Je sais que tu seras debout, je sais que tu souriras.

COLLEC_1Sais-tu de quelle nausée s’abreuvent les jours ? Est-ce le cœur sublimé par d’ardentes apogées ou la sauvegarde imputrescible du néant géniteur ? C’est absurde, je cours après le bonheur comme on le fait après les papillons. La joie intense en appellerait-elle à de nouvelles salves ? La satisfaction succombe parfois au paroxysme de la joie éternelle. Elle décharge immédiatement la sensation pure de sa mouture de jouissance. Puis, tout réintègre la banale pudeur du jour. Le soleil éclate dans le cœur béant et une giclée d’amour brave la monotonie d’incessants soliloques.   

L’impérieux besoin d’amour finira par coaguler la lumière au sommet de la colline. Et si je devais t’attendre encore, il me faudrait te découdre à l’immobilité de mon esprit. L’attente projette autant qu’elle prospecte. C’est un temps de contemplation secrètement nourri par l’effervescence du désir. C’est l’impuissance momentanée de l’acte replié au fond de ma chair comme une enclume de désespoir. C’est une pause avant l'effacement, un instant où la vie et la mort se rencontre. C’est l’exigence au repos, prête à jaillir au moindre mouvement d’espoir ressuscité. Encore une fois, tout demeure dans le regard posé sur le monde et sur l’émulsion qui en résulte.

Je sais que tu seras debout, je sais que tu souriras et que l’immensité nous dira toute son absurdité. Pour te serrer plus fort contre moi, j’avalerai tes cendres et je réunifierai l’amour à la mort, la nuit à la mer, les glaçons aux rayons de soleil. La vie n’est plus nécessaire d’où nous sommes. Mon cœur bat dans une horloge sans aiguilles. Mes entrailles se mêlent aux étoiles. Partout, le ciel est un ravin sans fin. Tes yeux sont la corde à laquelle j’accroche le vide. Le rien est sous la tutelle des émotions toniques. Il vibre sans grimace, il tonne comme un tambour, il siffle comme un berger appelle ses moutons. 

J’ai éliminé le feu pour que la brûlure soit froide. J’ai cherché à désangoisser ma mémoire, cette boule de flammes, dans laquelle déglutir est devenu impossible. J’ai retenu mon souffle pour n’entendre que le tien. Mais, il n’est rien d’entier en ce monde. Juste quelques résonances jaillissantes du secret revigorant l’espérance de ses profondeurs. Tes cils cognent la vue. La nudité des heures à t’attendre crève la panse du temps. Toute la buée des champs noie les arbres asséchés. Des racines jouent du violon dans l’air qui fredonne la musique que tu m’as laissée.

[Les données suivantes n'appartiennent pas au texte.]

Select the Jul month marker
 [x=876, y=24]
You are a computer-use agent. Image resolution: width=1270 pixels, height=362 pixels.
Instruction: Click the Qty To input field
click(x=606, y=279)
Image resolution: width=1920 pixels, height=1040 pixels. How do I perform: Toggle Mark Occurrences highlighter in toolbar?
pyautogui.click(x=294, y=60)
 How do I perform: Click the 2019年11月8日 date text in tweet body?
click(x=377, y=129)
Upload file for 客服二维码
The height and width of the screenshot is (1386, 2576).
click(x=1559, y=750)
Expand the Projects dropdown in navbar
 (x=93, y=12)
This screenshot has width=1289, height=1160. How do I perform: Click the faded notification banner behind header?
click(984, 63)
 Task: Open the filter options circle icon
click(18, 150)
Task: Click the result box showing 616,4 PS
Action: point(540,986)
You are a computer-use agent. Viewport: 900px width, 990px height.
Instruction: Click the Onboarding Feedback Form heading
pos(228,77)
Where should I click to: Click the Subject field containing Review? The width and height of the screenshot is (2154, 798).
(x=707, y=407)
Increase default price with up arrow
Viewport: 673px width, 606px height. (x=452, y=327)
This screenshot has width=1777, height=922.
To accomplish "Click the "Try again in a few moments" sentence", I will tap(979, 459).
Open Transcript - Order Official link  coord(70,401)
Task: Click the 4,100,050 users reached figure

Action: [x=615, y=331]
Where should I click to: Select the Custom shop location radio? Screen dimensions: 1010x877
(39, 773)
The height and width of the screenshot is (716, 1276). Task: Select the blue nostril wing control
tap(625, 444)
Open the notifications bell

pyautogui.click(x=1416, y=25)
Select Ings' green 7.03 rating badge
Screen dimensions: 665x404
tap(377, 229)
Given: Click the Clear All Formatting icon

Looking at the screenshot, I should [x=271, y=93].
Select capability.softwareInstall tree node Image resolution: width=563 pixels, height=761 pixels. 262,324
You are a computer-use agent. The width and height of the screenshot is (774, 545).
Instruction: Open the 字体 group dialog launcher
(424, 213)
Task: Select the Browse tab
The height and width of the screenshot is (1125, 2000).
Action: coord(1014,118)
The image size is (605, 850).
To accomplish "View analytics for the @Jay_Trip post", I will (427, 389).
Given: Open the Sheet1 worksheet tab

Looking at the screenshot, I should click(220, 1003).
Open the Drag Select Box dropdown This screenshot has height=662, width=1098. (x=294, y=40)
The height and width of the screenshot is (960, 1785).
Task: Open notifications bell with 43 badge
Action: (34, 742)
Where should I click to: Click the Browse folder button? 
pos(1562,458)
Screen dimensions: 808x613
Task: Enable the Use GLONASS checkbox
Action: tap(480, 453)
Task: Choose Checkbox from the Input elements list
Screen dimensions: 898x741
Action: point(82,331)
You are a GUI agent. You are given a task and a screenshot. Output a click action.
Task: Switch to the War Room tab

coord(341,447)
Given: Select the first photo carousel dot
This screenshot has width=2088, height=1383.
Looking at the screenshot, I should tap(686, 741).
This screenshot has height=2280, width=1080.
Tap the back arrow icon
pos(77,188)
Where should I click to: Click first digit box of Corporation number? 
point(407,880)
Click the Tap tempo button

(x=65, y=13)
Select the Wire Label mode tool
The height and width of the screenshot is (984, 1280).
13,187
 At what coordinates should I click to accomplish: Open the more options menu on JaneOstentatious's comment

L’espace ruisselle des rêves qui me conduisent. Mes dents serrent l’air qui se déchire. Je vais vers toi sans fin comme une lumière entrouvre le brouillard. La vie nous promet son premier jour comme son dernier. Mon cœur n’en a que faire. La mer est dans les yeux de l’étreinte finale, l’enlacement du néant tout autour de nos échos. Le vide est plein de notre mansuétude et il nous faudra combiner tous les possibles pour réinventer le temps dans les ruines du présent. Nous serons seuls mais remplis l’un de l’autre.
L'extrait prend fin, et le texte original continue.